Exercises to complete
a: Using the interview about the Evernote redesign, answer each question:
(i) Which app is Adam Glynn-Finnegan tasked with redesigning?
(ii) When did the team start work on version 7?
(iii) What two things did the September update come before?
b: Do these statements agree with the interview about the Evernote redesign? Answer yes or no for each, quoting the words that decide it.
(i) The September update was released after Lollipop came out.
(ii) When the previous version of Evernote came out, the team had no other Material Design apps from Google to look at.
(iii) Glynn-Finnegan is a lead designer.
c: Could you carry on the interview about the Evernote redesign from the point where it stops?

Passage shown
^^^^^^^^^^^^^^^^

It’s true that we can’t stop talking about Material Design, but frankly that’s because the Android operating system is absolutely better for it. Not only does it look better than any of the previous versions of Android, but it’s also more functional and cohesive, which makes it a darling for app designers to work with.
Adam Glynn-Finnegan is an app designer of note. He's a lead designer tasked with redesigning the hugely popular Evernote Android app to fit within Google’s new design guidelines, the end result of which can be seen in Evernote’s latest update. Glynn-Finnegan opened up about what he loved about redesigning the app for Material Design and why it’s made his job as lead designer a little easier.
Greenbot: Let’s start by discussing the updated design of the most recent Evernote for Android update. What can users expect with that?
Glynn-Finnegan: We started with version 7 probably six months ago. We sort of iterated on all the various screens and features and really narrowed our focus on surfacing user content and making that sort of shine in the app by stripping away any barriers to that, and overall offering a cleaner, crisper experience.
Greenbot: Can you talk a bit about the differences in the update that hit in September and the update released in March?
Glynn-Finnegan: The one in September was a huge jump for us to bring in that clarity, to have an overall voice, and to have this branded element inside the app. But that was pre-Lollipop release, and also pre-Google guidelines.
We were certainly taking those core design principals of good typography, lines, and space, and some of the more detailed stuff in Lollipop, like quality of depth and information; that hadn’t come to surface yet in any real form. When the previous version of Evernote came out, we didn’t have any other Material Design apps from Google to look and see what they were doing. I would say that this launch is a more refined, detailed orientated release where every single screen has been thoughtfully updated and improved for the users.

^^^^^^^^^^^^^^^^

Data records
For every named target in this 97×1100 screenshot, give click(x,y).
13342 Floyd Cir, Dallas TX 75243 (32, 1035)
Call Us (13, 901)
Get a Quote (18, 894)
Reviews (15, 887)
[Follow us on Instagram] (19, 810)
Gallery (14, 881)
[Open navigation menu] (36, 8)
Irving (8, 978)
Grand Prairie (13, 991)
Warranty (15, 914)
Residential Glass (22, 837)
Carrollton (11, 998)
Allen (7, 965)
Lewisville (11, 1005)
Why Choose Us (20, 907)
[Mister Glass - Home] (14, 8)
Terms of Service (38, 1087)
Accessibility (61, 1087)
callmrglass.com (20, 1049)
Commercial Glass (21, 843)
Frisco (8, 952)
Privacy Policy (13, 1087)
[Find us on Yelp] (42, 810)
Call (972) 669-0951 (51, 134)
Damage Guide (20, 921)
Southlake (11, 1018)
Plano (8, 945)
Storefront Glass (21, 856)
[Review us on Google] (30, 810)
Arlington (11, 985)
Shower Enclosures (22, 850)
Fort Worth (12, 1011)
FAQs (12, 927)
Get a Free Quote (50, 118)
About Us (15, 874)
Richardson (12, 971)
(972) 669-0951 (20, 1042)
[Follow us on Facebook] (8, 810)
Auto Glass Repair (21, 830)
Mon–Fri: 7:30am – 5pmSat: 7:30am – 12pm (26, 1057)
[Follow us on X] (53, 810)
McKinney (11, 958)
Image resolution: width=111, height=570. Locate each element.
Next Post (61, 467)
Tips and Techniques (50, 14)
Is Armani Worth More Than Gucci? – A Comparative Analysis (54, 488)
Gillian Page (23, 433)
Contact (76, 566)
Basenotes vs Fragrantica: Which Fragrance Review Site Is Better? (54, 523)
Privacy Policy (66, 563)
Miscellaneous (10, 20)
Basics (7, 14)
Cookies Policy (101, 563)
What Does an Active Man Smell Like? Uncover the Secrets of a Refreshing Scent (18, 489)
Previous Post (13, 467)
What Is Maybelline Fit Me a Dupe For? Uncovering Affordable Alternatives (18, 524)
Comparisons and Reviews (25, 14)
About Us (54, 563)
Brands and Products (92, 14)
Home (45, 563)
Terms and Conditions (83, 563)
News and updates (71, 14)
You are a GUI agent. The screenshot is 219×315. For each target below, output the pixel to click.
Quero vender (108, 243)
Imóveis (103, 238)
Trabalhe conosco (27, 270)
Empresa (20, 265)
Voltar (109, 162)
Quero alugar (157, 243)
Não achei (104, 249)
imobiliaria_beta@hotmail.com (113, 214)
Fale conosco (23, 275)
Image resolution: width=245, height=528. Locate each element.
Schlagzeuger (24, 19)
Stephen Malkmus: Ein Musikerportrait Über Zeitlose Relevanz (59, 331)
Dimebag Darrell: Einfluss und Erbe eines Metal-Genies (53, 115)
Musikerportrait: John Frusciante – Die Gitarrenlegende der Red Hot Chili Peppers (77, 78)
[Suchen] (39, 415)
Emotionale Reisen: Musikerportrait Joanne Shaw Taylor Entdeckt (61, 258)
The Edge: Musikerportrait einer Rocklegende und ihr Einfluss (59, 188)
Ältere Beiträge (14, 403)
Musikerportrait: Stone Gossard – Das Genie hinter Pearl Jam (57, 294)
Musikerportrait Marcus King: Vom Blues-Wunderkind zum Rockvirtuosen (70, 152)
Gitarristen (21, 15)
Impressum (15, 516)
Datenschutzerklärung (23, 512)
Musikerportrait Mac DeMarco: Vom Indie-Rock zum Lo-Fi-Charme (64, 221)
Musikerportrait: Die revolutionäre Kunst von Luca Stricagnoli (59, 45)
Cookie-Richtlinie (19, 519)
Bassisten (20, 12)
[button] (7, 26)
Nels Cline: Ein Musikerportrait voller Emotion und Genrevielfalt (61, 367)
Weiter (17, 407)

^^^^^^^^^^^^^^^^

Responses in order
a:
(i) The Evernote Android app.
(ii) Probably six months ago.
(iii) The Lollipop release and the Google guidelines.

b:
(i) No: "But that was pre-Lollipop release, and also pre-Google guidelines."
(ii) Yes: "we didn’t have any other Material Design apps from Google to look and see what they were doing."
(iii) Yes: "He's a lead designer tasked with redesigning the hugely popular Evernote Android app"

c:
Greenbot: How hard is it to redesign an app? Do you just toss out what you already have and start from scratch? Or do you try to iterate on what already exists?
Glynn-Finnegan: It wasn’t difficult. We’re sort of always iterating and we’re driven more by those data stats, really, but working with those guidelines was a pleasure.
From a design point of view, it’s more difficult to design with a blank sheet of paper than it is to sort of be given the boundaries to work within. At that point it becomes a challenge—in a good way—and it’s like solving a puzzle. That’s kind of how we saw the guidelines: they were a great guide, but we were still able to still inject our personality and our brand within that.
Greenbot: Google’s Material Design standards are pretty thorough and lengthy. What were some of your favorite parts of redesigning Evernote for Android to meet those standards?
Glynn-Finnegan: I think the idea of building on simplicity was really great for us. We took that to heart. Our previous update sort of had a look of Material Design, but we were leaning quite heavily on the Cards view. The more we thought about it—and the more we designed and iterated—the more we wanted to simplify every single stage. The key for us was for people to be able to get to their notes, to interact with their notes, and interact with others. And so, we stripped away a lot of the fluff and were able to align with those key principals.
Greenbot: Why did you guys move away from the Cards-style you had in version 6?
Glynn-Finnegan: I think specifically with the Cards view, we wanted to remove any clutter. Having your content within containers just didn’t feel right. We wanted people to be able to parse their information more easily and that’s why we’re relying more heavily on the list view. We thought hard about how long each snippet should be and how many we should fit on each screen. Obviously, all that that stuff depends on screen size, but ultimately we wanted to strip out those aesthetic elements that weren’t benefiting the content.
We actually are still using Cards-view for some things, but we didn’t want to restrict to people’s notes to be defined by four borders.
Greenbot: Did you find it difficult to balance Evernote’s own design paradigm with Google’s?
Glynn-Finnegan: I think whenever we’re designing—whether it’s for the web, or whether it’s for an app, or all along across the board—we’re looking for all the areas that we can inject our brand and our personality. So that’s what we did. We leaned very heavily on type and good typography principles, making it very clear what the header was, what the body copy was, and which were labels and which were buttons. Along all those things, we’re injecting our personality and our brand within the framework of material guidelines.
We used color, our own custom illustration style, our own iconography that we have, so we’re always looking for those elements that inject our personality, which is what users are looking for, I think.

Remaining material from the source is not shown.